Throwback Thursday: X-Men

x-men-522c557674d39The superhero genre comes full circle with the release of X-Men: Days of Future Past this Memorial Day weekend, as the latest installment in the ever-expanding mutant franchise works as a sequel to both prequel First Class and trilogy-capper The Last Stand via the narrative wonders of time travel. It’s sometimes forgotten that the original X-Men, all the way back in July 2000, kickstarted this whole comic-book craze that’s been alternately delighting and frustrating audiences for close to fifteen years; though Superman and Batman both went through four-movie runs long before then, their equally terrible fourth films (Superman IV: The Quest for Peace in 1987 and Batman & Robin ten years later) killed off any interest in cinematic superheroes for the time being – often only a couple years, until the next franchise starter made things exciting again.
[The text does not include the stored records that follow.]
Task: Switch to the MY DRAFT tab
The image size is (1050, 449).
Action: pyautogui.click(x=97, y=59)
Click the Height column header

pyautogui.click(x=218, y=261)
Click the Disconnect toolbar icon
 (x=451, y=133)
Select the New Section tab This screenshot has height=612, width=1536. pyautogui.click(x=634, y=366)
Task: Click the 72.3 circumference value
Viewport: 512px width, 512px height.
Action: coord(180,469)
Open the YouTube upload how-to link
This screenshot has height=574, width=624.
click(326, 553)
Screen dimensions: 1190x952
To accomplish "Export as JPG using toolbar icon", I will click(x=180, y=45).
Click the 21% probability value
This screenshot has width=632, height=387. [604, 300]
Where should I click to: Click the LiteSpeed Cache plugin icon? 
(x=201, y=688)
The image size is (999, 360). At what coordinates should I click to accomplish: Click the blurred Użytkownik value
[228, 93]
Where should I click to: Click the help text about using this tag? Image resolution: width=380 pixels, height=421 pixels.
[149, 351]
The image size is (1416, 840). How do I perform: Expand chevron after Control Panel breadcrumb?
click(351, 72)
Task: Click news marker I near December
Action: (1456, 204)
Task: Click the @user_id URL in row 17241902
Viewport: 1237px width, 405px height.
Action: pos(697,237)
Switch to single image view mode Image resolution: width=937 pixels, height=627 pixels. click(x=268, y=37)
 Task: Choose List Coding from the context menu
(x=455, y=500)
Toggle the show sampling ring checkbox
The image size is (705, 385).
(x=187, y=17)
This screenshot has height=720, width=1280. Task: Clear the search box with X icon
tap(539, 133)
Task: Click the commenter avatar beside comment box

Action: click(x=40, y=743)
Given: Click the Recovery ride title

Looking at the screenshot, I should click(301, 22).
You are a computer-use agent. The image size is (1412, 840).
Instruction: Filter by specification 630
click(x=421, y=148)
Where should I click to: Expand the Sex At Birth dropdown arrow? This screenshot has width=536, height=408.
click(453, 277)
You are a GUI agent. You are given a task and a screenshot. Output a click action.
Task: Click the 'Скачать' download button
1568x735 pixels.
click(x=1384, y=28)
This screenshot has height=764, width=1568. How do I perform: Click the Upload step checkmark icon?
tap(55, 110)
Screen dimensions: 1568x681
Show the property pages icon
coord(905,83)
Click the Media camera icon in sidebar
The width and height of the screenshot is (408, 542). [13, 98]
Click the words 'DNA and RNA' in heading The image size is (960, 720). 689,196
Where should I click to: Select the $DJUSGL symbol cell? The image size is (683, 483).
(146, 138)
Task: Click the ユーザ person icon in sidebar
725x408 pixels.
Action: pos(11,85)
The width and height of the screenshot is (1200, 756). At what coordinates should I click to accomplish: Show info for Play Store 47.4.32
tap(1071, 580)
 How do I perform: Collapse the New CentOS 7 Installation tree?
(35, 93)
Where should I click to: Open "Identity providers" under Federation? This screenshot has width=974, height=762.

But X-Men was the first time that a B-level superhero (or in this case, superhero team) was made into an A-level movie, at least in terms of box office grosses – although characters such as Blade, The Phantom, and The Shadow had been adapted to the big screen, none had the same cultural impact as Wolverine, Cyclops, and the rest. The subsequent success of Bryan Singer’s gritty, realistic opener thus paved the way not just for adaptations of Spider-ManHulk, and Iron Man, but even Christopher Nolan’s Batman Begins reboot and the entire Marvel Cinematic Universe we’re currently blessed/cursed with. In this sense, it’s one of the most influential films of the century, if only from a purely commercial perspective.